De acordo com o relator do caso, o desembargador Marcelo Semer, da 10ª Câmara de Direito Público do TJSP, a suspensão do novo concurso foi considerada necessária porque ainda existem dúvidas que precisam ser analisadas no processo. Segundo ele, caso a decisão final seja favorável à pesquisadora, a continuidade do novo certame poderia gerar consequências administrativas.
Mesmo com o processo em andamento, um novo edital FFLCH/FLC nº 037/2025 foi publicado em 30 de setembro de 2025, abrindo outro concurso para a mesma vaga.
O recurso que contestava o resultado do primeiro concurso havia sido rejeitado pela Congregação da FFLCH, que manteve a contratação.

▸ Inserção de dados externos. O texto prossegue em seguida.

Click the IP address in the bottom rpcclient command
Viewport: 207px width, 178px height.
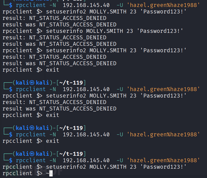(x=86, y=160)
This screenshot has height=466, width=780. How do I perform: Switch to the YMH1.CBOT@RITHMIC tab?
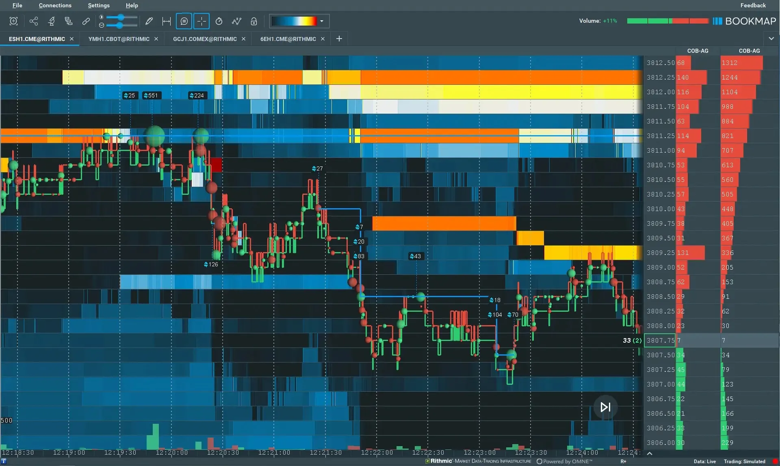pyautogui.click(x=119, y=39)
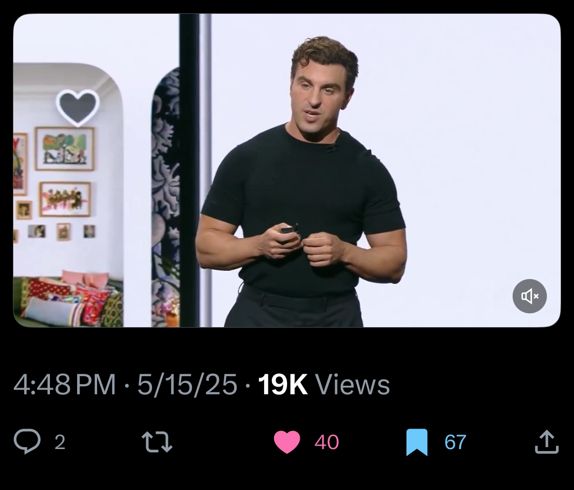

No entanto, a Procuradoria Acadêmica da USP recomendou a anulação do edital, decisão posteriormente aprovada pelo Conselho Universitário, órgão máximo da instituição, com base em “indícios de relações de proximidade da candidata aprovada com integrantes da banca”, além de publicações em redes sociais.
Ainda segundo a decisão judicial, o caso também foi encaminhado ao Ministério Público de São Paulo (MPSP). A apuração não teria identificado irregularidades no concurso, assim como a análise realizada pela Congregação da FFLCH, embora essas conclusões tenham sido posteriormente revistas pelo Conselho Universitário.